EXERCISE TASK ::
Could you copy the lines of the listing below verbatim, from the line containing "Given: Add UA PRIME PUFFER JACKET to cart" through the line containing "click(x=1357, y=91)"?

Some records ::
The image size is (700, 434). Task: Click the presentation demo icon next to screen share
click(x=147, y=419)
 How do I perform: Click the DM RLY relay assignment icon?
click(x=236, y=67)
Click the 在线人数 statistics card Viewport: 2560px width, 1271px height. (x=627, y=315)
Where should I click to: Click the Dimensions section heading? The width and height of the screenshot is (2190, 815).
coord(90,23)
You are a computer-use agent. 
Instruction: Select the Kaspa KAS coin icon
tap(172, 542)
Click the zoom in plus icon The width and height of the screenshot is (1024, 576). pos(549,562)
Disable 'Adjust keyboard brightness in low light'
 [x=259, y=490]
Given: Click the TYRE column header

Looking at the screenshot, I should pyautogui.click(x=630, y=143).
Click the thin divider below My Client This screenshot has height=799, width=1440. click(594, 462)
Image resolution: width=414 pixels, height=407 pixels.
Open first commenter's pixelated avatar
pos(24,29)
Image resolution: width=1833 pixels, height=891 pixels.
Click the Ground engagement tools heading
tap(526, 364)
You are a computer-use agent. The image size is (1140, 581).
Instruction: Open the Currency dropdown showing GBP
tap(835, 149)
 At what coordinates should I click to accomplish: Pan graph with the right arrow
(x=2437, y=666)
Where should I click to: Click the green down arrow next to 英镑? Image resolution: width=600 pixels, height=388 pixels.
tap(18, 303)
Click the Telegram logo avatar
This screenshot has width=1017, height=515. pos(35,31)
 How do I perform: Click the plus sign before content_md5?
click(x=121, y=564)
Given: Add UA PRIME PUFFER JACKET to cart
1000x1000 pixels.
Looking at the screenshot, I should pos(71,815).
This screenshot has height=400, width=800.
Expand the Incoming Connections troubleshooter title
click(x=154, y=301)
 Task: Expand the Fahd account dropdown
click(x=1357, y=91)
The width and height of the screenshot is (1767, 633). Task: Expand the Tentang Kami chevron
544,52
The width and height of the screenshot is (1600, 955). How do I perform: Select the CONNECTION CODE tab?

SOLUTION ::
Given: Add UA PRIME PUFFER JACKET to cart
1000x1000 pixels.
Looking at the screenshot, I should pos(71,815).
This screenshot has height=400, width=800.
Expand the Incoming Connections troubleshooter title
click(x=154, y=301)
 Task: Expand the Fahd account dropdown
click(x=1357, y=91)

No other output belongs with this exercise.